____ Passage given

Clark v. Pilot Freight Carriers, Inc., 247 N.C. 705 (1958)

Feb. 26, 1958 · Supreme Court of North Carolina
247 N.C. 705

CORA D. CLARK, Administratrix of the Estate of HENRY CLARK, Deceased, plaintiff appellee v. PILOT FREIGHT CARRIERS, INC., and LEO W. FORD, original defendants, appellants and BURLINGTON ENGINEERING COMPANY, INC., additional defendant appellee.

(Filed 26 February, 1958.)

1. Appeal and Error §§ 16, 21—

Allowance of certiorari under Rule 4 (a) will be treated as an exception to the order or orders which petitioner seeks to have reviewed, and even though appellants fail to group and separately number the exceptions relied upon by them as required by Rule 19, Section 3, the appeal will not be dismissed, since an exception to. the judgment is sufficient to present the question whether the pleadings and admitted facts on which the trial court ruled support the orders entered, and whether any error of law appears on the face of the record.

*7062. Negligence § 10*/2—

The doctrine of assumption of risk is not available as a defense when there is no contractual relationship between the parties.

3. Master and Servant § 41: Torts § 6—

Where the third person tort-feasor is sued for the wrongful death of an employee, he is not entitled to have the employer joined as a joint tort-feasor under G.S. 1-240, nor as a necessary party to the determination of the action when the original defendant does not rely upon the doctrine of primary and secondary liability.

4. Same: Carriers § 7—

Where a carrier is sued as a third person tort-feasor for the wrongful death of an employee of the shipper, occurring during the loading of machinery on the carrier’s tractor-trailer, whether the carrier is entitled to have the shipper joined upon an alleged implied contract to indemnify the carrier under the rule of the Interstate Commerce Commission requiring the shipper to load the tractor-trailer, is addressed to the discretion of the trial court, the shipper not being a necessary party to a complete determination of the action by the employee’s personal representative against the carrier.

5. Automobiles § 54a: Carriers § 3—

A carrier operating under franchise issued by the Interstate Commerce Commission is responsible for the operation of its trucks pursuant to such franchise insofar as third parties are concerned.

6. Parties § 10—

It is within the discretion of the trial judge to allow or deny motion to make a party who is not a necessary party to an action a party plaintiff or defendant, and the order entered is not reviewable.

7. Pleadings § 10—

Ordinarily, a defendant will not be permitted to litigate a cross-action against another party who is joined as an additional party defendant when the determination of such cross-action is not necessary to a complete determination of the cause of action alleged by the plaintiff.

________
____ Information supplied

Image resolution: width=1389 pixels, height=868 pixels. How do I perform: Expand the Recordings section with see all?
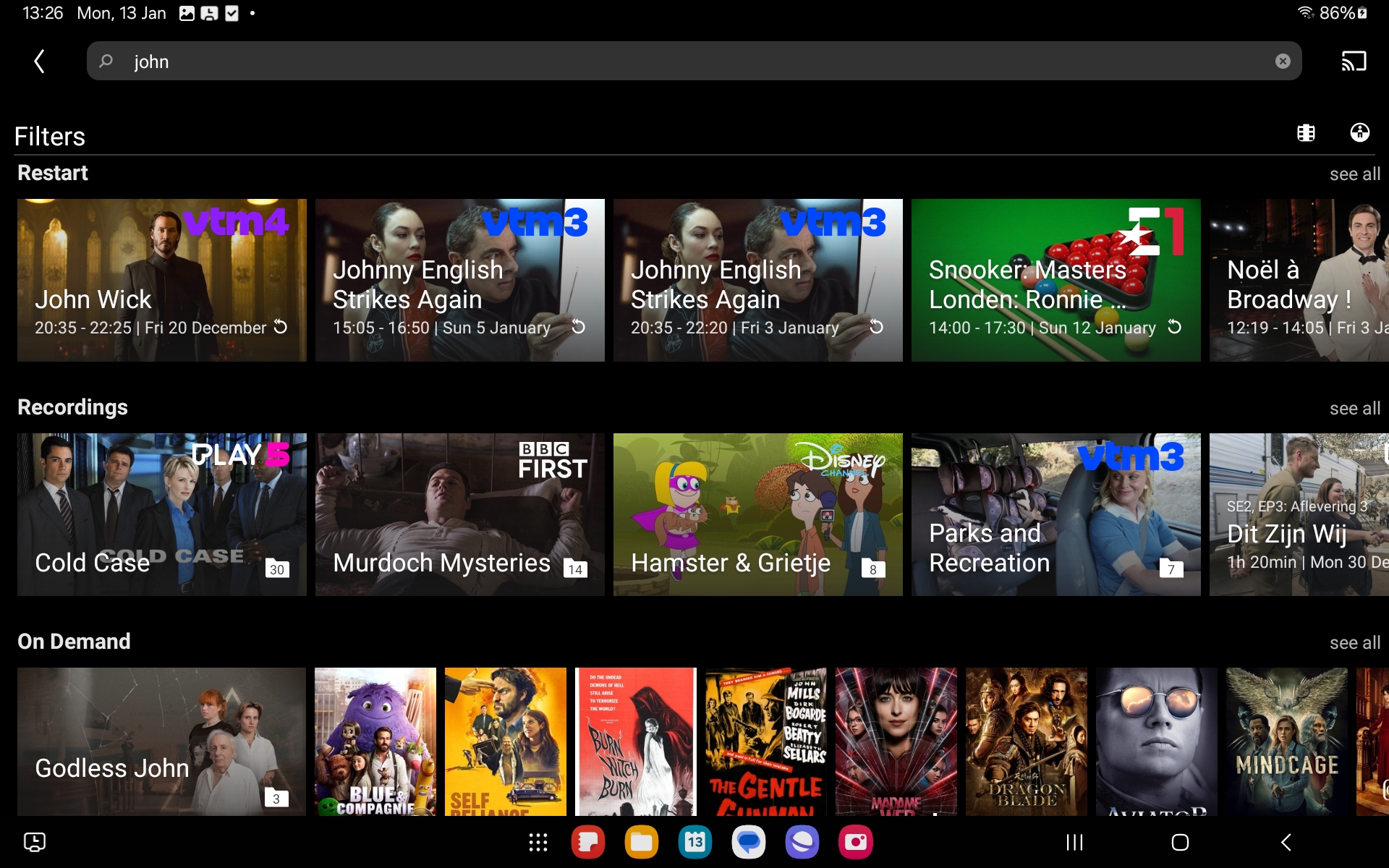point(1354,409)
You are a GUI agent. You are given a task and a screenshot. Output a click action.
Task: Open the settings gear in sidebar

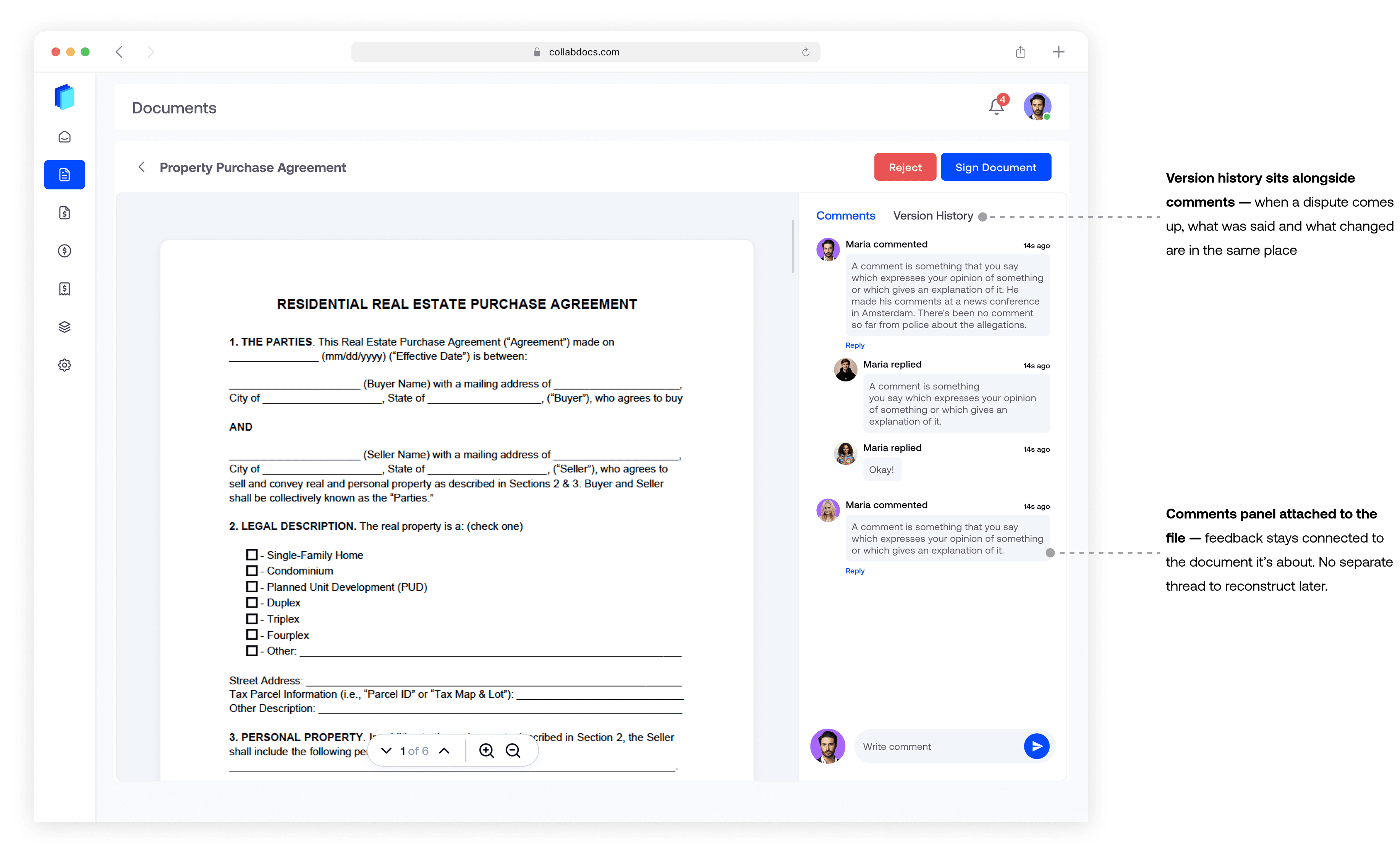tap(65, 365)
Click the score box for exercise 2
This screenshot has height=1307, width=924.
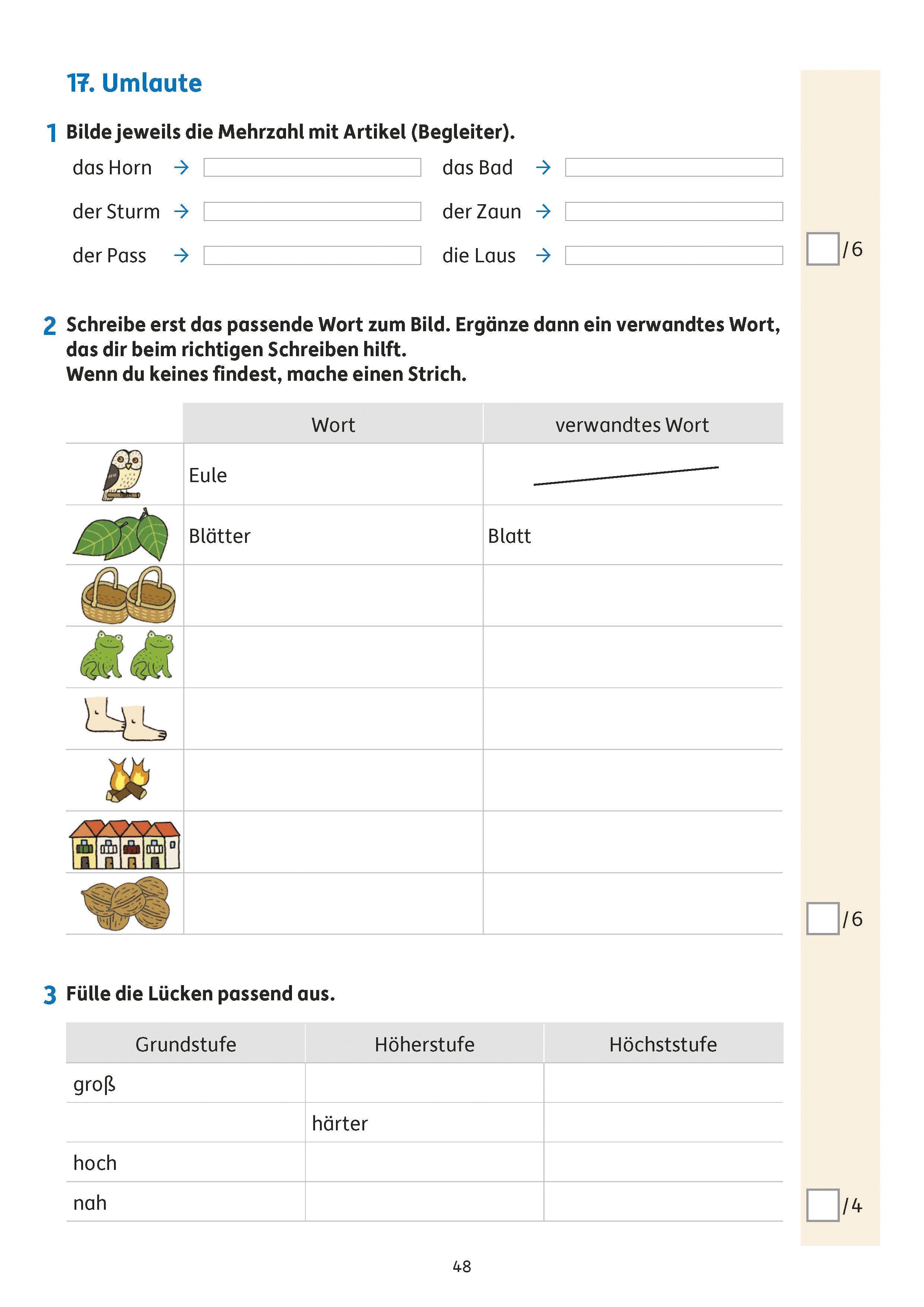822,919
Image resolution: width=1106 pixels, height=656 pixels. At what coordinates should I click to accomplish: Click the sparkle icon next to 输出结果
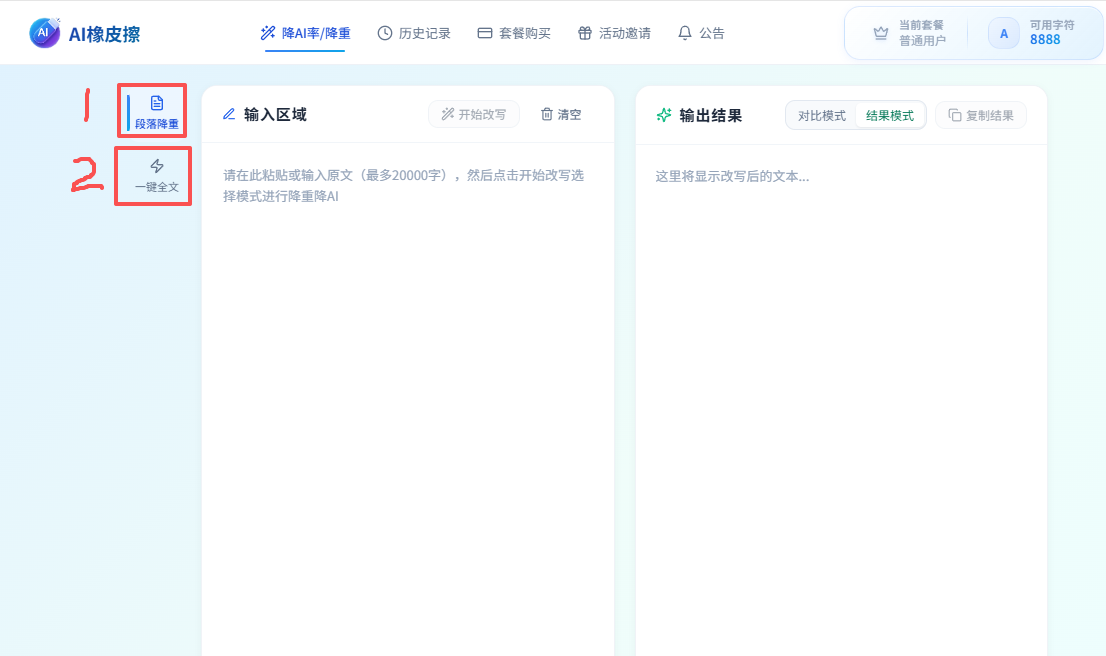664,115
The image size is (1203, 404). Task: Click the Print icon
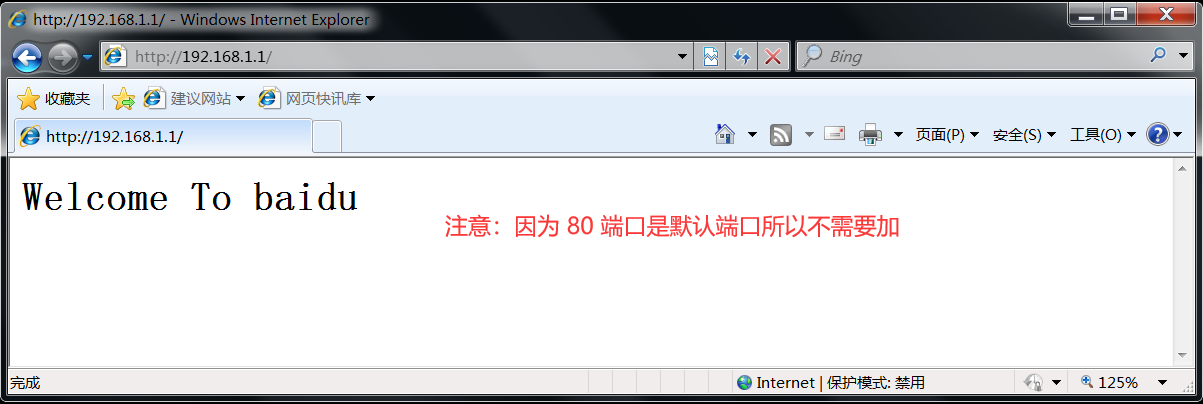(871, 134)
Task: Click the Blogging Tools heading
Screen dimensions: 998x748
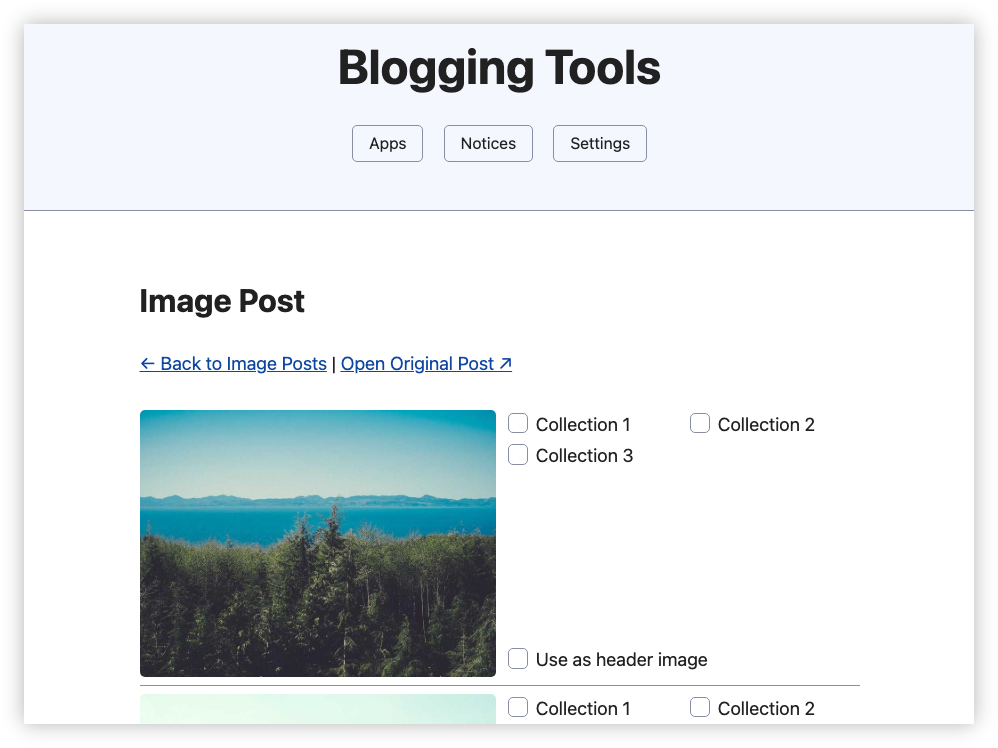Action: click(500, 68)
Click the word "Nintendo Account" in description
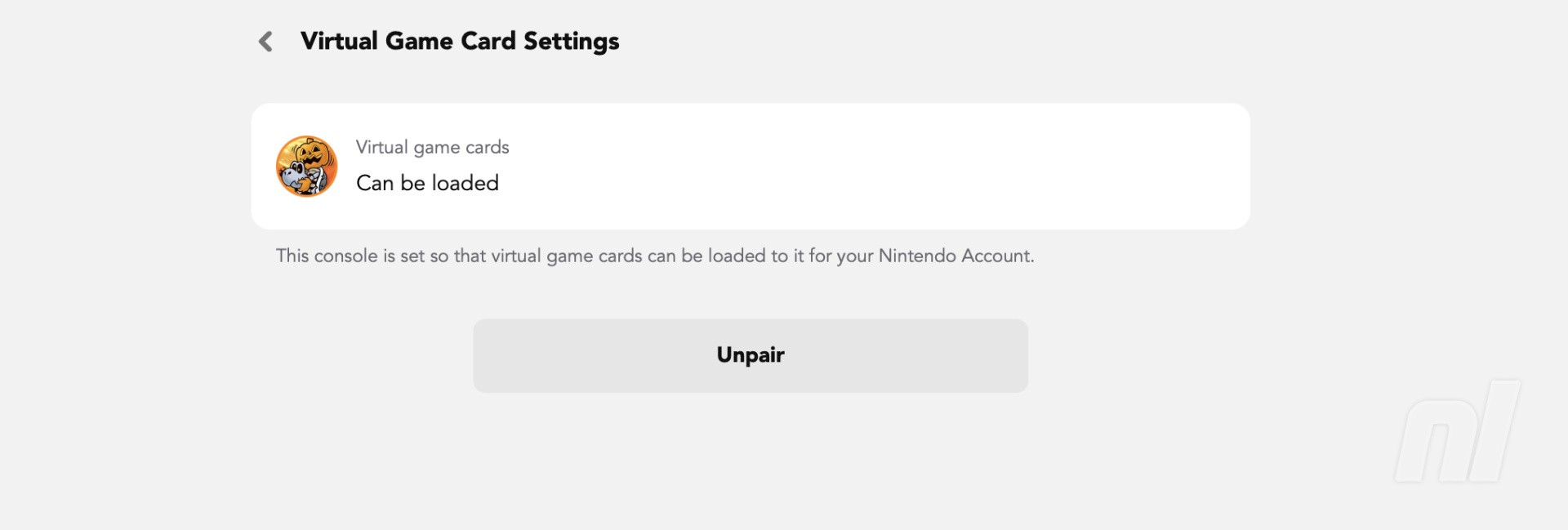The height and width of the screenshot is (530, 1568). (954, 256)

________

Exercise requirements:
1. Edit the case headnotes: give the passage starting with "Allowance of certiorari" and going on through "between the parties." again, with "certiorari" replaced by "review".
2. Please translate this sentence from the case headnotes into Spanish: "The doctrine of assumption of risk is not available as a defense when there is no contractual relationship between the parties."
You will not need the items.

Results of the tasks:
1.
Allowance of review under Rule 4 (a) will be treated as an exception to the order or orders which petitioner seeks to have reviewed, and even though appellants fail to group and separately number the exceptions relied upon by them as required by Rule 19, Section 3, the appeal will not be dismissed, since an exception to. the judgment is sufficient to present the question whether the pleadings and admitted facts on which the trial court ruled support the orders entered, and whether any error of law appears on the face of the record.

*7062. Negligence § 10*/2—

The doctrine of assumption of risk is not available as a defense when there is no contractual relationship between the parties.

2. La doctrina de la asunción del riesgo no puede invocarse como defensa cuando no existe una relación contractual entre las partes.